▶ **Exercise details**:
Copy out each line in the material below that has the word "Quick".

▶ **Record excerpts**:
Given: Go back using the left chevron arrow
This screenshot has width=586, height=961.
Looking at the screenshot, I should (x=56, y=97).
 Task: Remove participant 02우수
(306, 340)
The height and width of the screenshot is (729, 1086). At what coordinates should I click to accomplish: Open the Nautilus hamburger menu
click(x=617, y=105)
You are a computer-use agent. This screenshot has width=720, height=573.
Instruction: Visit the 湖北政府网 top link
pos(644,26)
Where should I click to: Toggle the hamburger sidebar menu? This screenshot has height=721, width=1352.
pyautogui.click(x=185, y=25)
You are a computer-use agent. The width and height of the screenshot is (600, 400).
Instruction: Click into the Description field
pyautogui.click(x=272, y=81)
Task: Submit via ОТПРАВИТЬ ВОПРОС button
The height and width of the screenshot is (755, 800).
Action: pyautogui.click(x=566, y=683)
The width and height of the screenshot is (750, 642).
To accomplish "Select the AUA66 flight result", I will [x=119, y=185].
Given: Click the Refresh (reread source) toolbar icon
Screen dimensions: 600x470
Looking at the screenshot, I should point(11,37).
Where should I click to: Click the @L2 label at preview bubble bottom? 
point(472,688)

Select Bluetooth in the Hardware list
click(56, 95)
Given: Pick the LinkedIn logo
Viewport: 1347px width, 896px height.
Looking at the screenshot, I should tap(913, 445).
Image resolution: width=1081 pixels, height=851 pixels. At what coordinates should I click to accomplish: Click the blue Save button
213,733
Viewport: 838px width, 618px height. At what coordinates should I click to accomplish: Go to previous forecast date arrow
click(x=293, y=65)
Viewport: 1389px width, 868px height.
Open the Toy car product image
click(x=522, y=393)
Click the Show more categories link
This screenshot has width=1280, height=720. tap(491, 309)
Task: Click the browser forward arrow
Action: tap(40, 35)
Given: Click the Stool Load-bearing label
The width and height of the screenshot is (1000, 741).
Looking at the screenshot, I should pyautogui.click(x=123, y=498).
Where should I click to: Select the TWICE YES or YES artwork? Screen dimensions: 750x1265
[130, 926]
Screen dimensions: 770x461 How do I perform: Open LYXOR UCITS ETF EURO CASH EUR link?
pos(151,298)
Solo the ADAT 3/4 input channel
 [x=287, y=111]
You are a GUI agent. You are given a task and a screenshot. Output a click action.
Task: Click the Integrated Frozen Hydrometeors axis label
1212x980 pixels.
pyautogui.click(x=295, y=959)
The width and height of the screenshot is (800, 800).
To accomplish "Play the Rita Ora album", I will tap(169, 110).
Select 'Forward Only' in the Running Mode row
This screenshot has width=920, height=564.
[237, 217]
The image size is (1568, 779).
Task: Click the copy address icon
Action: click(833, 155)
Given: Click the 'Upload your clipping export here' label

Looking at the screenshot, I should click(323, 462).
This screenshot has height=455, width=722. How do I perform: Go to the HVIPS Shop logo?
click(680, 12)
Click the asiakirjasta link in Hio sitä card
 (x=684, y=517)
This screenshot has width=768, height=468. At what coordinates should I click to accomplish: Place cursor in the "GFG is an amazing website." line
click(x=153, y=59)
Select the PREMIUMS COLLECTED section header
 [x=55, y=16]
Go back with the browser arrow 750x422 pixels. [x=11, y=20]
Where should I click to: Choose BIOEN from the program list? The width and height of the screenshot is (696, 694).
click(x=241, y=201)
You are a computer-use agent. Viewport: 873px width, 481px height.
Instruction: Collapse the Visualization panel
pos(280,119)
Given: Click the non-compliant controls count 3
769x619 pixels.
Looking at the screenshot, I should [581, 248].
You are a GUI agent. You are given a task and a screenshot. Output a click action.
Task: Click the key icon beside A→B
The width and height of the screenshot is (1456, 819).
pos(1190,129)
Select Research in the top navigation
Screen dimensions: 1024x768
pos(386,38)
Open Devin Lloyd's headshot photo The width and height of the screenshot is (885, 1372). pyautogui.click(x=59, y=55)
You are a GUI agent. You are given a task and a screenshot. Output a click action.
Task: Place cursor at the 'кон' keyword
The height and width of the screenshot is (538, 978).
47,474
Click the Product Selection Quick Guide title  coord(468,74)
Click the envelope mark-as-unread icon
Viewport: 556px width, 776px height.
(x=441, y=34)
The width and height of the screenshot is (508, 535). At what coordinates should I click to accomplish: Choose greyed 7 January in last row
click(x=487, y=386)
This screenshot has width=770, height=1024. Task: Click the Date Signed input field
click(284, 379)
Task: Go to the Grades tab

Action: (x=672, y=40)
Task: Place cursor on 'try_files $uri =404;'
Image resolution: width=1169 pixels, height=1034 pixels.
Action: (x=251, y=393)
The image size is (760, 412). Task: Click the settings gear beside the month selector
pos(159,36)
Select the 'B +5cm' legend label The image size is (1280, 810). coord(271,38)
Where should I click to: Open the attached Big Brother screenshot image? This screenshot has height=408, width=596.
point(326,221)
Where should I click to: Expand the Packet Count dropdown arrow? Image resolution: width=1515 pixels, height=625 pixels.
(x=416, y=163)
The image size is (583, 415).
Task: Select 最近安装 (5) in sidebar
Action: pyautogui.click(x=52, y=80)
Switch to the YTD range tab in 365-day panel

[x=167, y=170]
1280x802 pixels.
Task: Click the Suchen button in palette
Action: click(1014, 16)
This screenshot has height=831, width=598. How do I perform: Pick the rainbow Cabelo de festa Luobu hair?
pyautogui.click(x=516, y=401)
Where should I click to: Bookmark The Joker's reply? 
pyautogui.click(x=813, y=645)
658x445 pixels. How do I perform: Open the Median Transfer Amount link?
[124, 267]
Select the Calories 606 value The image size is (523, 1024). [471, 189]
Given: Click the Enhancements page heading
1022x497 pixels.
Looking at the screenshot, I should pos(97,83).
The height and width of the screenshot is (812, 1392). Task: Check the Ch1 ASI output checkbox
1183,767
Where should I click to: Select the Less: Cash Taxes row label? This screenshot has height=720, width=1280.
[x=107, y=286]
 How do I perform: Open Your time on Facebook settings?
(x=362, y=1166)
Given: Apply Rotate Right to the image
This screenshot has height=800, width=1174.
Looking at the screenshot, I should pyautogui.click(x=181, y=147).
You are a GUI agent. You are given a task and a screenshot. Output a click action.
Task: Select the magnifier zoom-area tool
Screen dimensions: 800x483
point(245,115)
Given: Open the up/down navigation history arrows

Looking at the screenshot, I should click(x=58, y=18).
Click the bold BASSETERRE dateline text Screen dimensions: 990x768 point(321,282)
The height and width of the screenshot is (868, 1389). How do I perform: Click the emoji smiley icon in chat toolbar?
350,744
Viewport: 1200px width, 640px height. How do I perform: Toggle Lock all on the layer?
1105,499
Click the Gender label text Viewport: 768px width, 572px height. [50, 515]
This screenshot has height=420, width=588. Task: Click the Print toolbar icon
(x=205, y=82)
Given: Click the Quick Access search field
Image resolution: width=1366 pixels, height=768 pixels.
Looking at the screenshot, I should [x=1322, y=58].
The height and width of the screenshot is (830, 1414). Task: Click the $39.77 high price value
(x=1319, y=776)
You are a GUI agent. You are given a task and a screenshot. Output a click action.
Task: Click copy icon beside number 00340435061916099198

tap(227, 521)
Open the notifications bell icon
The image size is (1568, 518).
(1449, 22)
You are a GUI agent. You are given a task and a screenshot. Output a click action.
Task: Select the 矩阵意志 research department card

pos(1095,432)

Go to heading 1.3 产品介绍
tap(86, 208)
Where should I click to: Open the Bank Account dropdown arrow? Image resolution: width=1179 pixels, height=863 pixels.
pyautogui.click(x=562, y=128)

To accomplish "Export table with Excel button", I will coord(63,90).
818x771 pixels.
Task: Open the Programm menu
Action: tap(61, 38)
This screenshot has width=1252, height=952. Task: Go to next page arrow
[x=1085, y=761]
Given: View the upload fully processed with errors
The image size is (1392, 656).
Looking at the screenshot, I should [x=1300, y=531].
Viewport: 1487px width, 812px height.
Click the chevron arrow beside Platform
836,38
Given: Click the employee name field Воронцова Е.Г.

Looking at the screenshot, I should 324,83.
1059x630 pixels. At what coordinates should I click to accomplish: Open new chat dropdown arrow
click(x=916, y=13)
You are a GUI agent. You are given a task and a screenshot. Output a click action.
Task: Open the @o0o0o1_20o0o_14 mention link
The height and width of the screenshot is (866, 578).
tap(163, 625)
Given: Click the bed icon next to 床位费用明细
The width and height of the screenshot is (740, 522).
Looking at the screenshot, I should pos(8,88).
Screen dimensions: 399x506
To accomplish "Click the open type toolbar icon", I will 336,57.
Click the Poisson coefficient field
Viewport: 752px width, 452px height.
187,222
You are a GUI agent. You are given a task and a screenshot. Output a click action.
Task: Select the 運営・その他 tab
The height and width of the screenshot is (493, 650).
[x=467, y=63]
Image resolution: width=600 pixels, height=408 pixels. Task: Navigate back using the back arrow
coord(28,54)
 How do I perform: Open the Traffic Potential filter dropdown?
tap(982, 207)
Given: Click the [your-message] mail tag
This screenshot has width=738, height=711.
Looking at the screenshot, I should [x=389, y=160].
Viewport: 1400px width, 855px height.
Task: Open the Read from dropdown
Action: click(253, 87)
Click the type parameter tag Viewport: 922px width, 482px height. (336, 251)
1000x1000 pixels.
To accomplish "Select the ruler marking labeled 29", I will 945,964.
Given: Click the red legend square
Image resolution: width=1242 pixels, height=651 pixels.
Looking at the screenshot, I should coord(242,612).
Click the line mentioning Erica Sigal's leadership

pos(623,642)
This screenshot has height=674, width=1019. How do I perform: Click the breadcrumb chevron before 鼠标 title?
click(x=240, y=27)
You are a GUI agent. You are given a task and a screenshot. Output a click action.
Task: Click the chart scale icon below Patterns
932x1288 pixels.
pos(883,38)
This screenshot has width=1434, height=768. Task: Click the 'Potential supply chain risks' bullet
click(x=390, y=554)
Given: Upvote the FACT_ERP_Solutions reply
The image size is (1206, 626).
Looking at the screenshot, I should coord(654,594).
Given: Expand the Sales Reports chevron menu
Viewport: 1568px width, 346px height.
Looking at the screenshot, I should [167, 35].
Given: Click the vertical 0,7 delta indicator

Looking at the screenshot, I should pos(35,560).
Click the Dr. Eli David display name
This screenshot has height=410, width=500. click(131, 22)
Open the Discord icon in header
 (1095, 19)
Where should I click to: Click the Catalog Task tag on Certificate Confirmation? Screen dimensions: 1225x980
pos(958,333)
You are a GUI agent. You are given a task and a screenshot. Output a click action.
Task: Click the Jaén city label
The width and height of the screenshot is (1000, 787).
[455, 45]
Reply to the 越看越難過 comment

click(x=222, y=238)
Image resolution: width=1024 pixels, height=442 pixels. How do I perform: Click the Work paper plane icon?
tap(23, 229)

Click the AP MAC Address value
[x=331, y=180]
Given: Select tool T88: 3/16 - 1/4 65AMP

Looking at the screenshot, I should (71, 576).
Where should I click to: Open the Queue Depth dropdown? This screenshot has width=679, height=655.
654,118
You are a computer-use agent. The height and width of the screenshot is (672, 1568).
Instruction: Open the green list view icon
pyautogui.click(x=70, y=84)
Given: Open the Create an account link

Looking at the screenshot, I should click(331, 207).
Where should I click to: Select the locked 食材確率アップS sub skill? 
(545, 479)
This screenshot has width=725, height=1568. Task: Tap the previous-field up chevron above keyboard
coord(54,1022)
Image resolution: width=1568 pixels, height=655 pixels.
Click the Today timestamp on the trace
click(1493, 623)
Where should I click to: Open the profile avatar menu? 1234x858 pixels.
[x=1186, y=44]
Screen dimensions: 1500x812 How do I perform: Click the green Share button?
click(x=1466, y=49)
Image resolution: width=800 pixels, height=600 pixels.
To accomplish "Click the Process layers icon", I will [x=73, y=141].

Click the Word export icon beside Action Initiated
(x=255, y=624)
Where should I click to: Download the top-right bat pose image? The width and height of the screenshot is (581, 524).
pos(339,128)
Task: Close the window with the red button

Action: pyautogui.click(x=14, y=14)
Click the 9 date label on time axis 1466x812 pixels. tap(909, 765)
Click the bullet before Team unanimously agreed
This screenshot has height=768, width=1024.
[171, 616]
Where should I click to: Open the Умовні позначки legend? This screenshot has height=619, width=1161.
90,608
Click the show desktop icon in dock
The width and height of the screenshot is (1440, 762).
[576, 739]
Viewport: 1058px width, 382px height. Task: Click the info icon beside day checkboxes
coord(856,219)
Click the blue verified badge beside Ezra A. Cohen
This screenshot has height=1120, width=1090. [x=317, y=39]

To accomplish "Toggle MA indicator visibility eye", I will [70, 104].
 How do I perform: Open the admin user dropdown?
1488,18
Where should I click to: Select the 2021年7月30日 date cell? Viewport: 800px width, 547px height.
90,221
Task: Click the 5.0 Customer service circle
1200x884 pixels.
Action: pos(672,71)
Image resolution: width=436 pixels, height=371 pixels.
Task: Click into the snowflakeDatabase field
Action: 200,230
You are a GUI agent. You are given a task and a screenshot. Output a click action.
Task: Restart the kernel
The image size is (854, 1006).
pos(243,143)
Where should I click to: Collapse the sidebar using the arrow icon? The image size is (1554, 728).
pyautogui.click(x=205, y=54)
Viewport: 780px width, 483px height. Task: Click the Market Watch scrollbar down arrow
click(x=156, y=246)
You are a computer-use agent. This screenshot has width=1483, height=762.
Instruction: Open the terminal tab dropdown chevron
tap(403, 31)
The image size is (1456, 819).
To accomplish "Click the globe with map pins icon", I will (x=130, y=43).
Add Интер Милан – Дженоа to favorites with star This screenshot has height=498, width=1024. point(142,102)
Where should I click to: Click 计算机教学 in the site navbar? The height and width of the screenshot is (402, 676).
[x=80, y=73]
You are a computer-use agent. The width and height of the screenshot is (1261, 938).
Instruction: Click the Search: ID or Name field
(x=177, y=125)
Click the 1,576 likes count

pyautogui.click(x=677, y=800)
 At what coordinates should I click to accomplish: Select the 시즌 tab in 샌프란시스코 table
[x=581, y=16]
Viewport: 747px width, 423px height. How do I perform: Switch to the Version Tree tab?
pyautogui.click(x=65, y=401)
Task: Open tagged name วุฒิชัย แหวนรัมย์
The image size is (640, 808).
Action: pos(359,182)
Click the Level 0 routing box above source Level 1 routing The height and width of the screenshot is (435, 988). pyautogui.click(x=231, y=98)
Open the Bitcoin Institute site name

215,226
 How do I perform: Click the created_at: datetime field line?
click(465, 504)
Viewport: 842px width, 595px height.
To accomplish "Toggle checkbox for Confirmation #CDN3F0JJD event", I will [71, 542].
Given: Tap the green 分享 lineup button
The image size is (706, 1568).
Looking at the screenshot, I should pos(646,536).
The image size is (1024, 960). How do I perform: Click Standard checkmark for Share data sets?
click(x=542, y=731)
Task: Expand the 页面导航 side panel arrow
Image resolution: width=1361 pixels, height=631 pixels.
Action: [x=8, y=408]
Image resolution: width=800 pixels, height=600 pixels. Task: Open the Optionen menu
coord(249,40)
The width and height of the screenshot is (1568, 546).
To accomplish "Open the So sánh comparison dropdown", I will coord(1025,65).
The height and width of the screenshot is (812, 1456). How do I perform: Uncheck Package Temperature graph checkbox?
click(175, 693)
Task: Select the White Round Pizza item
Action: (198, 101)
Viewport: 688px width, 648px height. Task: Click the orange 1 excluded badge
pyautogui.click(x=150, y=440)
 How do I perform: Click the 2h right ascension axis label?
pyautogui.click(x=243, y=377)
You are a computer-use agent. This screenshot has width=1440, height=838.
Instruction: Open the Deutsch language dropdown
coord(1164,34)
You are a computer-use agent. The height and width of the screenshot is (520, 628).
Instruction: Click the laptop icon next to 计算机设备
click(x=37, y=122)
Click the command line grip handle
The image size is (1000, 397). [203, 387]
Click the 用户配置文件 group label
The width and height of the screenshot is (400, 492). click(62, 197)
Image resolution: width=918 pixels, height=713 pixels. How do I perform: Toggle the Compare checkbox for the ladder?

▶ **Response below**:
Click the Product Selection Quick Guide title  coord(468,74)
Given: Click the Quick Access search field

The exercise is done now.